→ **Your instructions**:
Reproduce word for word the stretch of the material from the line containing "has width=1487, height=837." through the line containing "Looking at the image, I should click on (907, 15).".

Entries on where items appear
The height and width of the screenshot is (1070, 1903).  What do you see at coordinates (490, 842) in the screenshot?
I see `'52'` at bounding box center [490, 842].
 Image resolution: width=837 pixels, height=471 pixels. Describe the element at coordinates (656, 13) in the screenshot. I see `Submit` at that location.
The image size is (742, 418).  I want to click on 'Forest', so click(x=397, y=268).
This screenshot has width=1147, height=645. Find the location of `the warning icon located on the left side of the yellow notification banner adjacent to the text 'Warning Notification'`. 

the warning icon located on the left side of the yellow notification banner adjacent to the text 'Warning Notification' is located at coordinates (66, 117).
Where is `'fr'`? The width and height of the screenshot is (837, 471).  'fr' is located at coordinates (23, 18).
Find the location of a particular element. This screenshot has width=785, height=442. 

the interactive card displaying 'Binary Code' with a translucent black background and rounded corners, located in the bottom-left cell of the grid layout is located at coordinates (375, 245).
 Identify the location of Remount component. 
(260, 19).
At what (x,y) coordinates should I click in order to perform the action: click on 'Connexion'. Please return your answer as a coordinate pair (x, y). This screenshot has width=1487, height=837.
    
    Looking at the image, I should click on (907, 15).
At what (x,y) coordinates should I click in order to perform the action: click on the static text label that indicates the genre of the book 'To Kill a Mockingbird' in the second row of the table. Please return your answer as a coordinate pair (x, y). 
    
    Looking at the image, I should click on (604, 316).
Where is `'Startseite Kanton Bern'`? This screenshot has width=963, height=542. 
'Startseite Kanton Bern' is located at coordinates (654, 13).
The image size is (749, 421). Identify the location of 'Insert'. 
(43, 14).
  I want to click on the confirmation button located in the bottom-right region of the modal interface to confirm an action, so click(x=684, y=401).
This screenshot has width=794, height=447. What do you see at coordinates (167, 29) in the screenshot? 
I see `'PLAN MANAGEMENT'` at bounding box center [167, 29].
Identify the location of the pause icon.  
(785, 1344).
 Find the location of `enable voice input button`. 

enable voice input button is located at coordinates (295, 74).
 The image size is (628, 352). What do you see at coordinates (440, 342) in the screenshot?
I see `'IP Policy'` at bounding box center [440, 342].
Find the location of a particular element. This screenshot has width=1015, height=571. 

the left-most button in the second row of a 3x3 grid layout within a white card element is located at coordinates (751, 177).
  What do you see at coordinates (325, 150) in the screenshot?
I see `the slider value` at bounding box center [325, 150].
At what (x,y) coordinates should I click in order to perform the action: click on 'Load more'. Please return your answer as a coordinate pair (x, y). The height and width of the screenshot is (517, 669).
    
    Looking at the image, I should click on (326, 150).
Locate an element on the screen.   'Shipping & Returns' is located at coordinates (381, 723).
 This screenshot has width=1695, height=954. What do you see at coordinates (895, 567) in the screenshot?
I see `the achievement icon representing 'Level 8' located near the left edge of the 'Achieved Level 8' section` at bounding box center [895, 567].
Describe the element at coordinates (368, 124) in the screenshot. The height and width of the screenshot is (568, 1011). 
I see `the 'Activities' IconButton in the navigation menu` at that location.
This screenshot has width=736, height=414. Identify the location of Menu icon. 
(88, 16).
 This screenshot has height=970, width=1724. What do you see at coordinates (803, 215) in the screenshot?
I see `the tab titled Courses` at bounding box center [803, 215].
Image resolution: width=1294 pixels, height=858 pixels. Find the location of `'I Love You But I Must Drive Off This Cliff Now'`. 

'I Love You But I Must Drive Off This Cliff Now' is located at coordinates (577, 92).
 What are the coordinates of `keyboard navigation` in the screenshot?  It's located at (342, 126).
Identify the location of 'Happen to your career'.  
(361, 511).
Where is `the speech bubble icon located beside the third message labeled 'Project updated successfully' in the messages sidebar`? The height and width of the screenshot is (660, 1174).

→ **Response to this task**:
At what (x,y) coordinates should I click in order to perform the action: click on 'Connexion'. Please return your answer as a coordinate pair (x, y). This screenshot has width=1487, height=837.
    
    Looking at the image, I should click on (907, 15).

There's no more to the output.